Cala Health Reports New Data Presented at ISPOR, Highlighting Essential Tremor (ET)-Related Comorbidities and Economic Burden
May 20, 2021– Data are a stark reminder that ET-related healthcare system costs are under-appreciated and underscore the potential of Cala Trio to address the needs of patients and payers –
BURLINGAME, Calif.–(BUSINESS WIRE)–Cala Health, Inc., a bioelectronic medicine company developing wearable therapies for chronic disease, today announces new data from a retrospective analysis demonstrating that essential tremor (ET) is associated with substantial health care resource utilization (HCRU) and economic burden on affected patients and the U.S. healthcare system and that there is a high prevalence of multiple comorbidities in patients with ET that vary among patients undergoing different approaches to therapy.
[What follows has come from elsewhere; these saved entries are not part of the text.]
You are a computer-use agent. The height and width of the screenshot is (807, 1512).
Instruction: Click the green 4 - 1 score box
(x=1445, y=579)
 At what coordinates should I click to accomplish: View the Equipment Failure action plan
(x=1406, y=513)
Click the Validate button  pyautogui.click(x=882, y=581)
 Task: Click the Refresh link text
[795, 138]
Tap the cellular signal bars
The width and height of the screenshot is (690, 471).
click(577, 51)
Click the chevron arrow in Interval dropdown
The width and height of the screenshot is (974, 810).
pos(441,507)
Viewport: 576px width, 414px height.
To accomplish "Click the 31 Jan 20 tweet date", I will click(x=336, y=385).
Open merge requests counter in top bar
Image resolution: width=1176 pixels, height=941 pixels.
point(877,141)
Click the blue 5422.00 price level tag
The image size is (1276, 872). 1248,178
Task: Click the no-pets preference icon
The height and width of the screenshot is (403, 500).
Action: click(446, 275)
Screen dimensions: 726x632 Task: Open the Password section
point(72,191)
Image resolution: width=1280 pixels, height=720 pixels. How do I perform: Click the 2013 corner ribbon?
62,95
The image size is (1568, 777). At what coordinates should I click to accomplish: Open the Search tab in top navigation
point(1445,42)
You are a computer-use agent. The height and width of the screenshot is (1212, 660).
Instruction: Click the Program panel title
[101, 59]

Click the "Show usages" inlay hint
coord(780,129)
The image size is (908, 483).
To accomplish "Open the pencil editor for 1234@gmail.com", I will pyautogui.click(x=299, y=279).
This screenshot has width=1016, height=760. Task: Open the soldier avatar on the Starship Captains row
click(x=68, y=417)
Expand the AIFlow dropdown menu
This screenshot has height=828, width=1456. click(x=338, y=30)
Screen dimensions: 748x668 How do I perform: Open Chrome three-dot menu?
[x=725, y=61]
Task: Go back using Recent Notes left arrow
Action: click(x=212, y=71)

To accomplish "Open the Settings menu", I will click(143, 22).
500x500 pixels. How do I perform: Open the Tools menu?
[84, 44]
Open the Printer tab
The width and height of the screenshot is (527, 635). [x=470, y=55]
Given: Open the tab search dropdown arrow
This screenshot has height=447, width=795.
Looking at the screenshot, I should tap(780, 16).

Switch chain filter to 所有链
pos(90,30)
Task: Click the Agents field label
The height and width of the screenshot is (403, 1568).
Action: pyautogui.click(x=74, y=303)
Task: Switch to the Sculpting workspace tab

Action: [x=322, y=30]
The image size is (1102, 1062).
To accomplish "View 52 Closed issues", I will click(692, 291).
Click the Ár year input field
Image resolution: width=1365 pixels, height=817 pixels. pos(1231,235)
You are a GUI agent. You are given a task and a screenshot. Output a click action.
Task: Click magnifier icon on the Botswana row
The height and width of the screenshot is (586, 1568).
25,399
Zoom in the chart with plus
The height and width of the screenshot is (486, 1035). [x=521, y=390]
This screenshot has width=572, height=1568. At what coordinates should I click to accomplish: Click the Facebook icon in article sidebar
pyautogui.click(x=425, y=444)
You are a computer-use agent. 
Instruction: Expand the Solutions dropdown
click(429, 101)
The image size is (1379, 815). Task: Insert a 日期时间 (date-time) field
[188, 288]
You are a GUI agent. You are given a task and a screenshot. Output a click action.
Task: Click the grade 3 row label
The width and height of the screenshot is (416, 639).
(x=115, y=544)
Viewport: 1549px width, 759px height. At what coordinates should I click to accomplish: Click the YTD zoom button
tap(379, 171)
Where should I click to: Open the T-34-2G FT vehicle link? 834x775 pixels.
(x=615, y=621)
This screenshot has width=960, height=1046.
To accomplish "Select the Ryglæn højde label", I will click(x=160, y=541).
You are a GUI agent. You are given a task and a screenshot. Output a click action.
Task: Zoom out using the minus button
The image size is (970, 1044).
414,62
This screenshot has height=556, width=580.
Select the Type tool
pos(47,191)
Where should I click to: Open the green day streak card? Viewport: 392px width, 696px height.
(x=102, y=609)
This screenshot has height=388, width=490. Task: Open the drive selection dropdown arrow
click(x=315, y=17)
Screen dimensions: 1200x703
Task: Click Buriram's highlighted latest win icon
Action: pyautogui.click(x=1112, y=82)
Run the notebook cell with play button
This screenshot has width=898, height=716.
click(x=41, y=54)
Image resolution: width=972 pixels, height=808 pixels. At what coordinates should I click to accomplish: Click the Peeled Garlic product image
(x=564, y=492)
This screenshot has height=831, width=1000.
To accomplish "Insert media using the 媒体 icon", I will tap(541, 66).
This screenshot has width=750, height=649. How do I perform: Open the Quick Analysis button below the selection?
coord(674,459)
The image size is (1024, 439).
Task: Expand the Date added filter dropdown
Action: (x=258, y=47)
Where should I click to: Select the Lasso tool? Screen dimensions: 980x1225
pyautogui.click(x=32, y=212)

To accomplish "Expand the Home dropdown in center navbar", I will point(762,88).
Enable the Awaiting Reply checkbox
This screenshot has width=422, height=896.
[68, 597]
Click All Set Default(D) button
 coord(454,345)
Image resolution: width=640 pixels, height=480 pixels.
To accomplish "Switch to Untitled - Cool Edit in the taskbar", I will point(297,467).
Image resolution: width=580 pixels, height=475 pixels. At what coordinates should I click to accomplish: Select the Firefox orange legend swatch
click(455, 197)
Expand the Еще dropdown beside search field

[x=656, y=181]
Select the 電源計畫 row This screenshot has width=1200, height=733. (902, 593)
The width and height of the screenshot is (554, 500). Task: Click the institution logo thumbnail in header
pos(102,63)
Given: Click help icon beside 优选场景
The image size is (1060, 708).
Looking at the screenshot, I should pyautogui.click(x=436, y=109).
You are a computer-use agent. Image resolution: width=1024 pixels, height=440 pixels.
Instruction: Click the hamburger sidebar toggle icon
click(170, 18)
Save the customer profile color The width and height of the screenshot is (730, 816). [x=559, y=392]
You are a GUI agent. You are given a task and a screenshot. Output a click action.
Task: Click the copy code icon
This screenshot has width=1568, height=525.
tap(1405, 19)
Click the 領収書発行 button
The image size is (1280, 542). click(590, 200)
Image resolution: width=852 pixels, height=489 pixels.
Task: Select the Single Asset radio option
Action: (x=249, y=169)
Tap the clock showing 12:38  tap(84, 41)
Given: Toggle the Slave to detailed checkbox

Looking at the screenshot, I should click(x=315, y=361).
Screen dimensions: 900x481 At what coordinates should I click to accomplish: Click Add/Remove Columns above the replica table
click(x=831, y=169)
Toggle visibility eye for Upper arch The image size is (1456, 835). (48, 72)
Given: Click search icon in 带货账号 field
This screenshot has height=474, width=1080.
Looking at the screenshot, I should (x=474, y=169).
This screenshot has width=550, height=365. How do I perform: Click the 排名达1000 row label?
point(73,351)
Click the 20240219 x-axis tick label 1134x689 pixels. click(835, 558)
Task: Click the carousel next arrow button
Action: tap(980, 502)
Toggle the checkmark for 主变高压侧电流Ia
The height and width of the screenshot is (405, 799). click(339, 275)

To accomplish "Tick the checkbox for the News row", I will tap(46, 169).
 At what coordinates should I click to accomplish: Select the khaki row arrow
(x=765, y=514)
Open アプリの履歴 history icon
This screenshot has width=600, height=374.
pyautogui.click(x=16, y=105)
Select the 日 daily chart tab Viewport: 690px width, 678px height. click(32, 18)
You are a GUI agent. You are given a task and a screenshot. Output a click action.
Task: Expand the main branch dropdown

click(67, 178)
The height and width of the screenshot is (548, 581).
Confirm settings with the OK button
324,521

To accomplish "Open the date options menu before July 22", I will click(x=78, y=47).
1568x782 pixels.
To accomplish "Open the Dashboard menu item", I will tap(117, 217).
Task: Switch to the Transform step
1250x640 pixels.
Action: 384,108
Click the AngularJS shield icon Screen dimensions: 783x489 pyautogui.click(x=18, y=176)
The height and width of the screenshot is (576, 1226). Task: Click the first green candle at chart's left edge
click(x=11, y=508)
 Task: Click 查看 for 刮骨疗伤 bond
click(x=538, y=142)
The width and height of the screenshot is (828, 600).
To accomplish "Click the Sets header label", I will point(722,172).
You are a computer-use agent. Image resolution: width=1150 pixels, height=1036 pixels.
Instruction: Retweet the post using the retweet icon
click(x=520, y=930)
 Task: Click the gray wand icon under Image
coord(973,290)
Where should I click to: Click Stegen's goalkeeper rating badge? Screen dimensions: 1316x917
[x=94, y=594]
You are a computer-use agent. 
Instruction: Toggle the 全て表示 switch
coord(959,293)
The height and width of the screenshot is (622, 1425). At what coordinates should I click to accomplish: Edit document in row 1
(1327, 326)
Additional data from a budget impact analysis also show that Cala Trio is a cost-saving treatment option for patients with ET. The data are being presented in three posters at the Virtual ISPOR 2021 conference, which is being held May 17-20, 2021.
“Results from the retrospective analyses provide clear evidence that psychiatric disorders and multiple comorbidities are highly prevalent among patients with ET and that, in addition to the clinical burden that ET imposes on patients, this disease is a source of substantial HCRU costs,” said Kate Rosenbluth, Ph.D., Founder and Chief Scientific Officer of Cala Health. “The data show that while surgery was a significantly bigger driver of health care costs than pharmacotherapy, the presence of eight or more comorbidities was the single largest factor for an increased cost.”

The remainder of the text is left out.